Reader know I enjoy speculative fiction (science fiction and fantasy both) because of the potential for sparking the imagination, and asking questions about what-would-I-do? This book accomplishes that. It also has an interesting feature about religion–I’ll get to that in a moment.
Playwright Laline Paull’s first novel sits on the fantasy side of the speculative. The protagonist is a bee, Flora 717. The reader accompanies her life Quest through various jobs within a beekeeper’s hive: cleaning crew, pollen gatherer, civil defense, and even a short spell as an attendant to the queen. She has a Destiny. The plot moves along well enough through various stages. In a way, this is a documentary of entomology: ninety-plus percent bees with the occasional wasp, fly, and spider to provide an element of danger. What the reader knows that the bees don’t: they are “kept” by a human who conducts an occasional “visitation” to harvest their precious honey. That’s part of the eschatology of the bee religion. What the bees know that the human reader doesn’t: a heck of a lot about bee biology and hive sociology.

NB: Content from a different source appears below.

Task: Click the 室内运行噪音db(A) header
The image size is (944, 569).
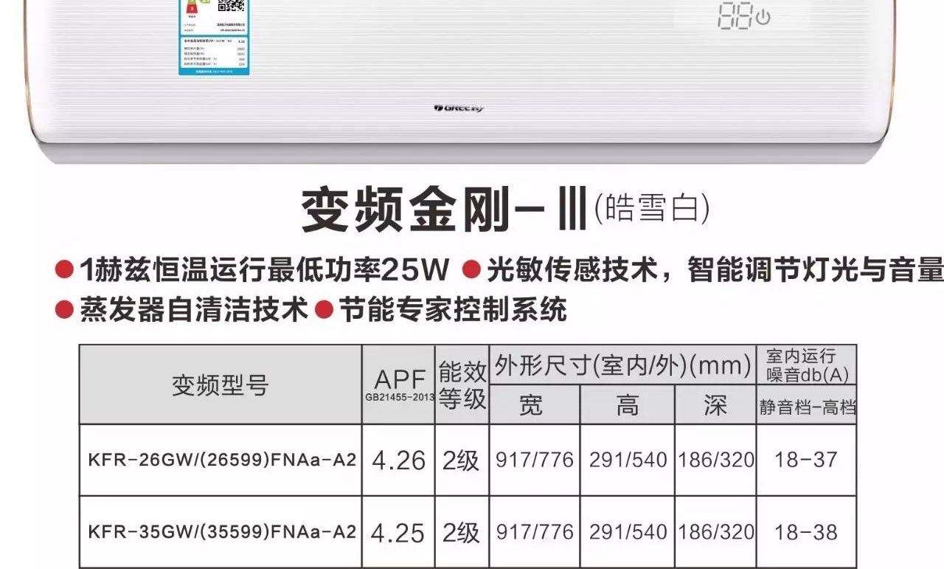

The religion element was interesting. The bees worship their queen as a god. They pray variations on prayer we would recognize as Christian–that’s a nice literary touch, if even a bit creepy. Their well-being is hard-wired into conformity and if someone is brave or foolish enough to step out of line, they get sick or feel pain. There is a police force as well as a caste of priests prepared to impose order as needed. Death can be ordered for what human beings would consider the most fickle of reasons. And, of course, for reasons dangerous to the smooth operations of the powers-that-be. Flora dodges the dangers of intrigue as often as she escapes from danger from an invading mouse, wasp, and crafty spiders.
I thought the ending was somewhat predictable, but the journey to get there was fascinating. So I didn’t mind that it wasn’t a surprise. I recommend this novel. It was the first one I ever read on my new phone. In this time of pandemic with libraries closed and one of my favorite day off activities curtailed, I had to browse through hundreds of titles before finding one that looked good. I carry three other library books in my pocket these days. I think I still prefer the heft of paper and binding in my hand, but you read what you can read.